*Extrait:*
++++++++
É. Pourquoi c’était si important ?
MT. Toujours ce truc de Brooklyn. Le respect passe par les fringues. Moi, je voulais qu’on sache que j’avais de l’argent sans que j’aie à le dire, et il n’y avait rien de mieux que le style, pour ça...

É. Chez Dapper Dan, il y a surtout eu cette fameuse bagarre avec votre rival Mitch Green, une nuit de 1988.
MT. J’étais bon copain avec les gars de Public Enemy et, pour l’un de leurs concerts à New York, j’avais prévu de mettre une veste portant dans le dos une large broderie qui disait « Don’t Believe the Hype », l’un de leurs titres les plus connus. Dapper Dan devait la fabriquer. Un soir, très tard, j’ai débarqué à Harlem au volant de ma Rolls-Royce pour récupérer mon paquet. Au coin de la rue, je suis tombé sur Mitch Green, qui traînait là tous les jours. Mitch Green, c’était un célèbre boxeur du Bronx que j’avais difficilement battu quelques mois plus tôt lors d’un combat au Madison Square Garden. Après la défaite, sa carrière avait un peu piqué du nez... Il est venu directement me chercher des noises. Il pensait que je n’avais pas mérité ma victoire, qu’il était toujours plus fort que moi, ce genre de conneries. Et puis il s’est mis à m’agripper par la ceinture. J’ai cru qu’il voulait me faire les poches, alors je suis devenu extrêmement violent. Je lui ai envoyé un coup de poing en pleine poitrine. Il s’est écroulé par terre, et j’ai continué à le cogner. Je n’aime pas quand les gens essaient de me prendre quelque chose. C’est comme un réflexe, je me transforme. Je crois que c’est lié à mon enfance, quand on me frappait pour me faire les poches. Mitch Green était dans un sale état. Mais vous savez ce qui était le plus important, pour moi, ce soir-là ? Mes vêtements étaient impeccables malgré la bagarre.

É. À ce propos, vous dites que porter du rose vous donne envie d’en découdre.
MT. Le rose a une réputation particulière : d’ordinaire, on l’associe à quelque chose de féminin, de vulnérable. C’est faux. Il y a des siècles, le rose, comme le pourpre d’ailleurs, était la couleur des dynasties royales. C’est une couleur très virile. C’est celle des gens sans peur, des guerriers et des tueurs. Quand je porte un costume rose, ce qui arrive de temps en temps, c’est vrai, j’ai immédiatement envie de me battre. J’ai l’impression d’être un bad motherfucker. Je me sens fort, prêt à tout. Je suis la pire des panthères roses.
++++++++
*Travail demandé:*
**A)** Résumez sous forme de liste le paragraphe de l'extrait qui commence par « Le rose a une réputation particulière », en gardant ses faits principaux.
**B)** D'après l'extrait, pourquoi MT est-il devenu extrêmement violent quand Mitch Green l'a agrippé par la ceinture ? Répondez en une à trois phrases.
**C)** Traduisez en anglais, s'il vous plaît, cette phrase de l'extrait : « Mitch Green, c’était un célèbre boxeur du Bronx que j’avais difficilement battu quelques mois plus tôt lors d’un combat au Madison Square Garden. »
Les données n'ont aucun rôle dans ce travail.

*Données fournies:*
++++++++
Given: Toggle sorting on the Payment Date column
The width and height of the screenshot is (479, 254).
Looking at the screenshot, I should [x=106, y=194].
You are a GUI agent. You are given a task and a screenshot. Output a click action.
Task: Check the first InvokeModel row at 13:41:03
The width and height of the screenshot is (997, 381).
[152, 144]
++++++++
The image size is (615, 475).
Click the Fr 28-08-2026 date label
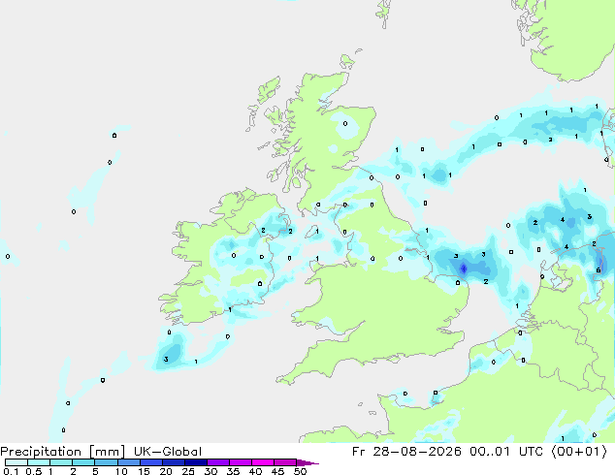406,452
++++++++
*Réponses:*
**A)**
- D'ordinaire, on associe le rose au féminin et au vulnérable, ce que MT juge faux.
- Il y a des siècles, le rose, comme le pourpre, était la couleur des dynasties royales.
- Selon lui, c'est une couleur très virile, celle des gens sans peur, des guerriers et des tueurs.
- Quand il porte un costume rose, ce qui lui arrive de temps en temps, il a aussitôt envie de se battre et se sent fort, prêt à tout.

**B)** MT a cru que Mitch Green voulait lui faire les poches. Il n'aime pas qu'on essaie de lui prendre quelque chose et réagit alors comme par réflexe. Il rattache cette réaction à son enfance, quand on le frappait pour lui faire les poches.

**C)** Mitch Green was a famous boxer from the Bronx whom I had narrowly beaten a few months earlier in a fight at Madison Square Garden.